British peer (born 1944)

George Miles Hobart-Hampden, 10th Earl of Buckinghamshire (born 15 December 1944) is a British peer and businessman.

==Early life==
The son of Cyril Langel Hobart-Hampden and his wife Margaret Jolliffe, he was educated at Clifton College and the University of Exeter, where he graduated with a BA in 1967, and then at Birkbeck College, London, and the Institute of Commonwealth Studies, where he took a MA in 1968.

==Career==
From 1970 to 1981 he was with Noble Lowndes and partners and between 1981 and 1991 was a director of various companies within the Hong Kong Banking Group. In 1995 he was a partner in Watson Wyatt Worldwide.

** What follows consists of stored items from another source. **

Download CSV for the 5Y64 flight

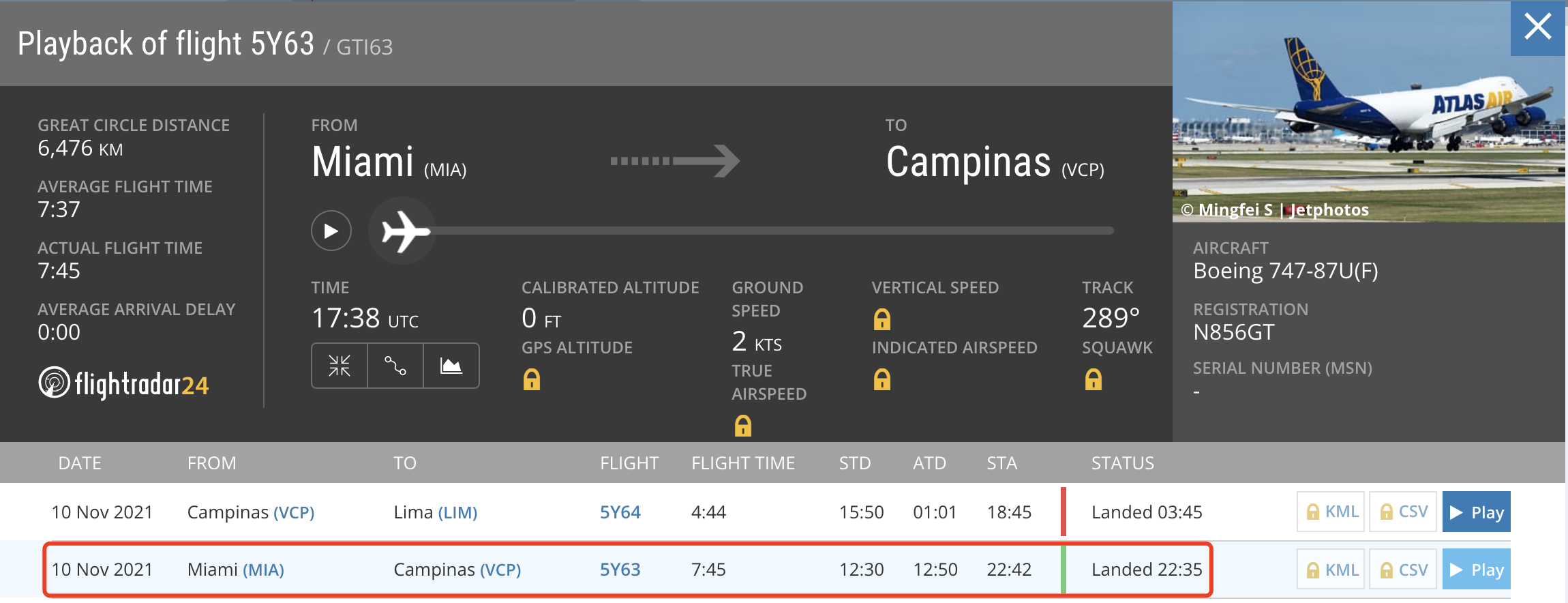coord(1403,512)
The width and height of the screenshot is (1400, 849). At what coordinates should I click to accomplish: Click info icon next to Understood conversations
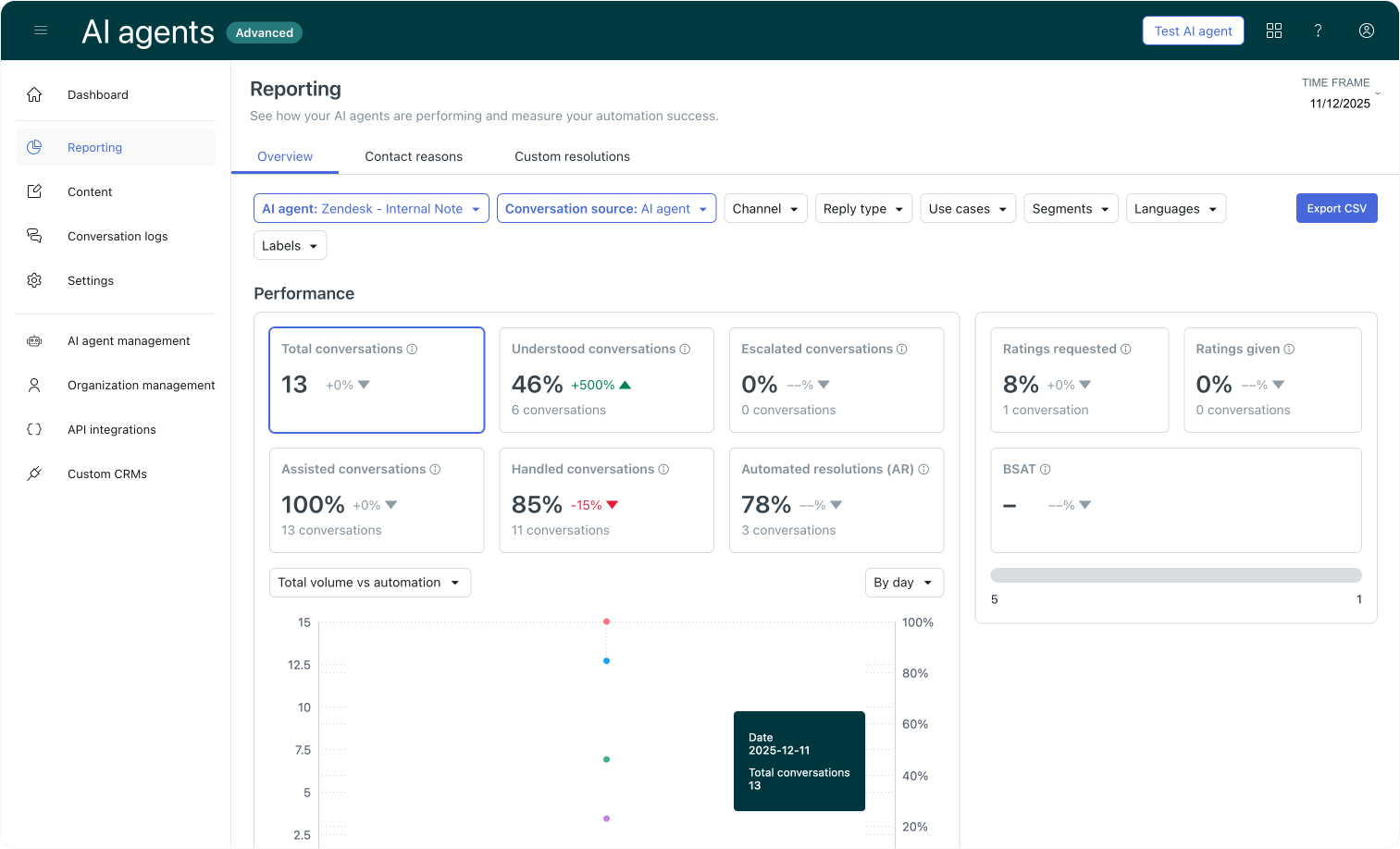point(685,349)
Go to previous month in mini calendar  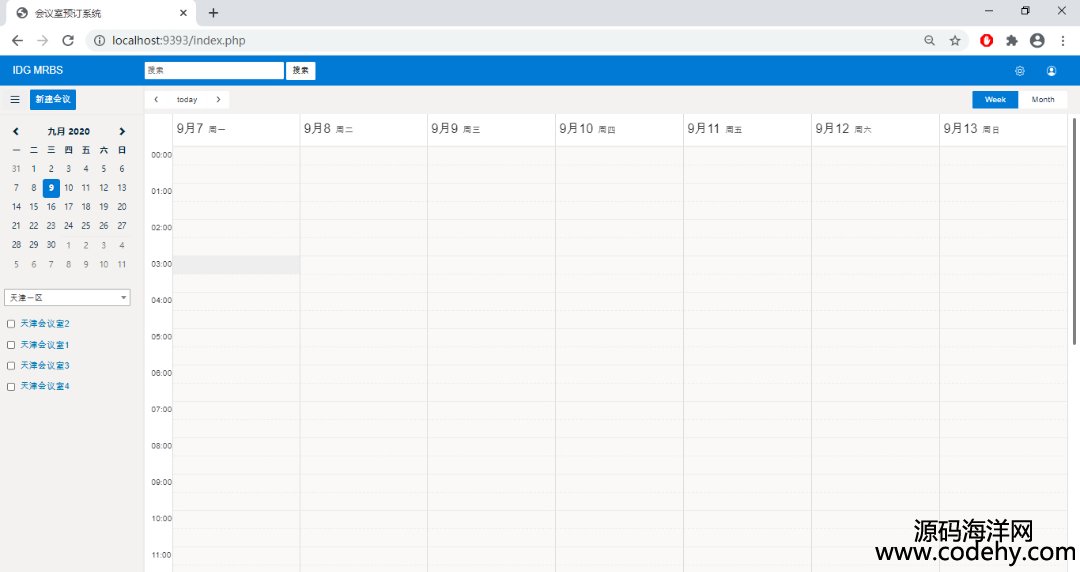(x=16, y=131)
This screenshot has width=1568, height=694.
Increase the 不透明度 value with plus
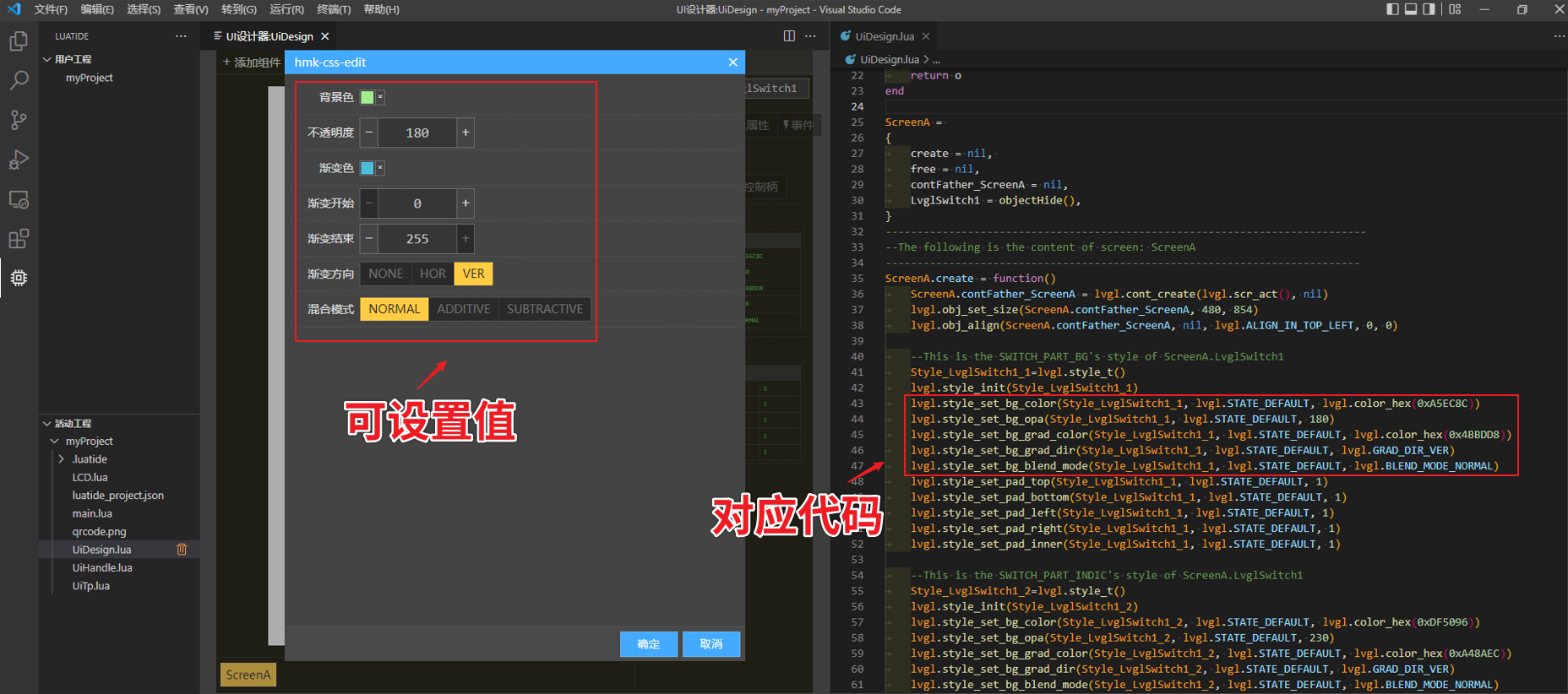466,133
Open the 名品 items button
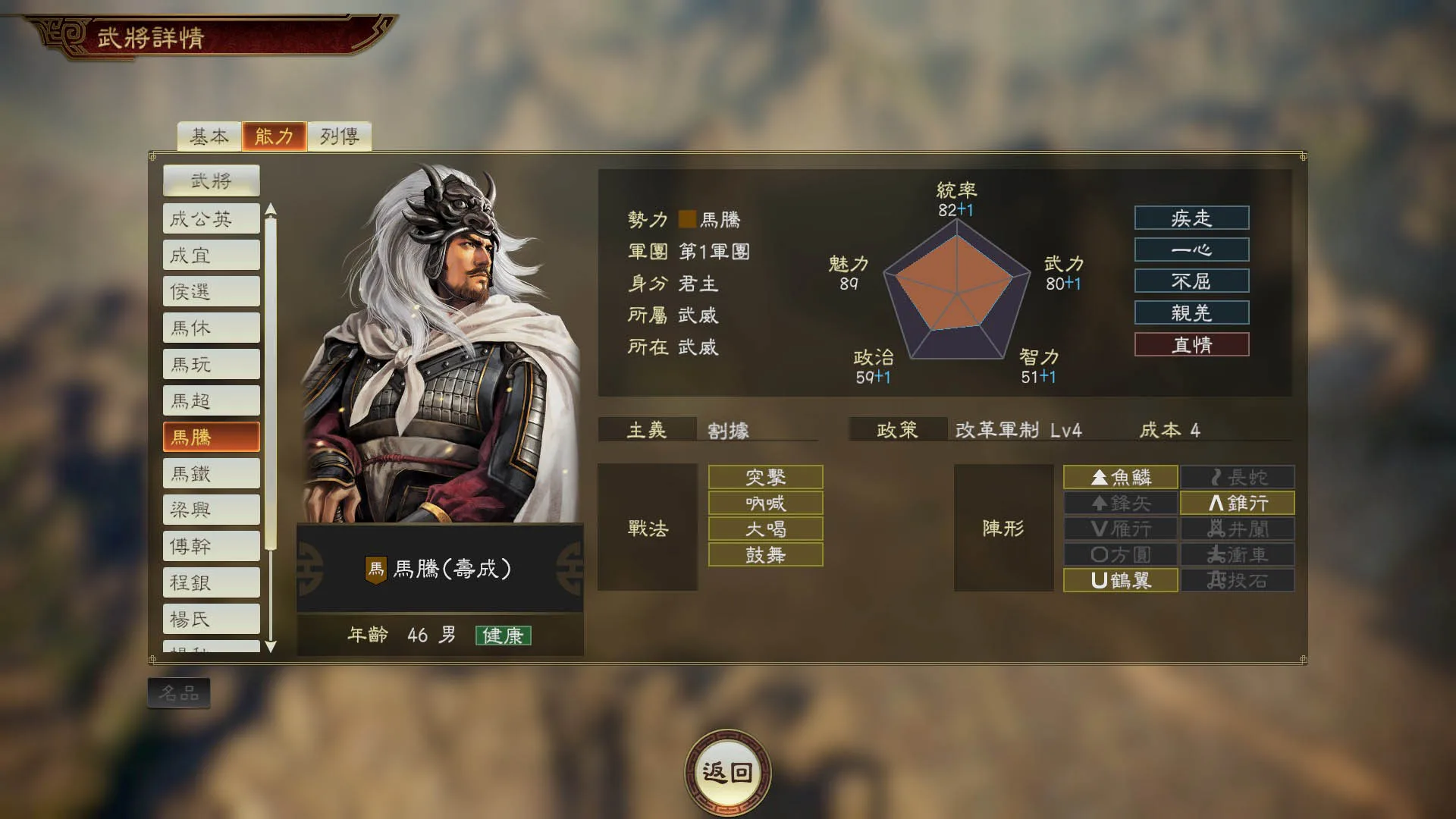Image resolution: width=1456 pixels, height=819 pixels. point(179,692)
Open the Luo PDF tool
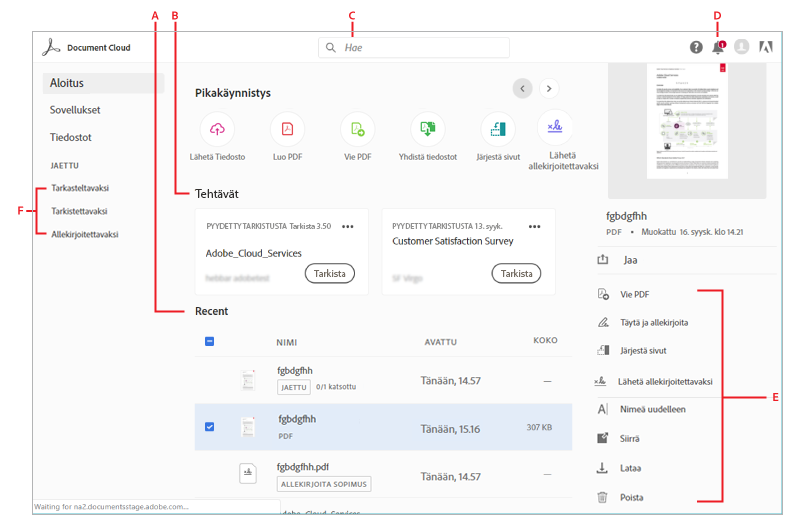Image resolution: width=800 pixels, height=524 pixels. [287, 128]
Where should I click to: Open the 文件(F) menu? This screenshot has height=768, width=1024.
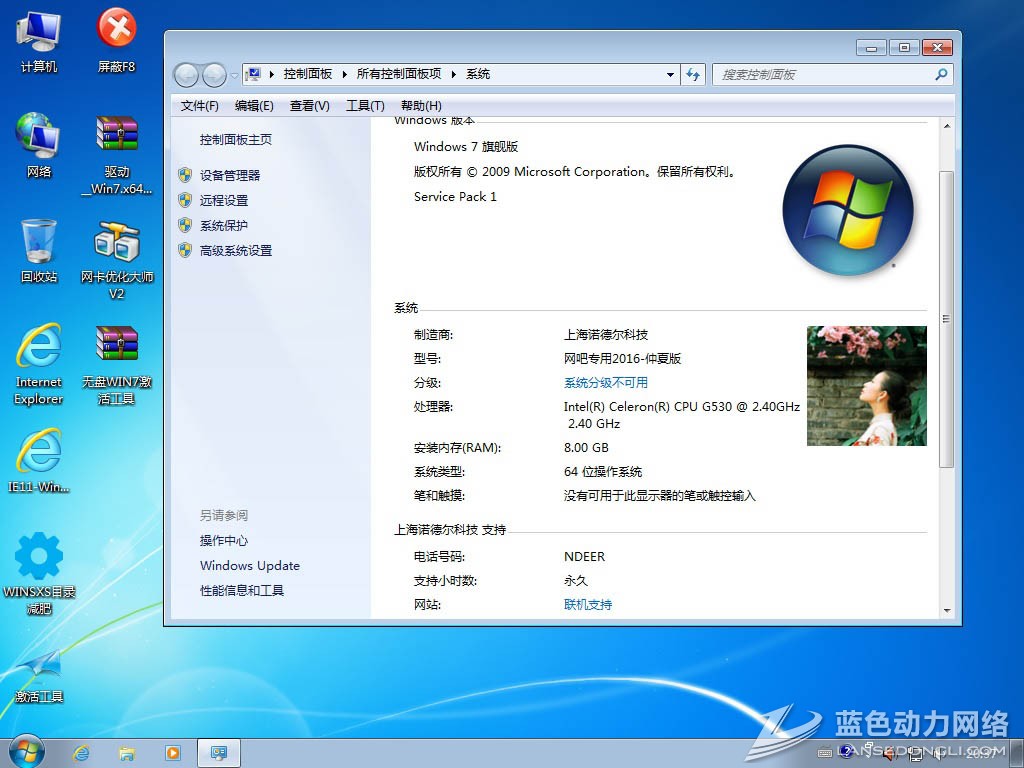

On 19 April 1983 Hobart-Hampden inherited from a cousin the peerages of Earl of Buckinghamshire (1746) and Baron Hobart of Blickling (1728) and the Hobart baronetcy (1611).

He sat as a Conservative in the House of Lords from 1984 until the House of Lords Act 1999 came into force.

==Personal life==
On 27 July 1968 he married firstly Susan Jennifer Adams, a daughter of Raymond W. Adams. They divorced in 1975, and he married secondly Alison Wightman Forrest, daughter of William Forrest.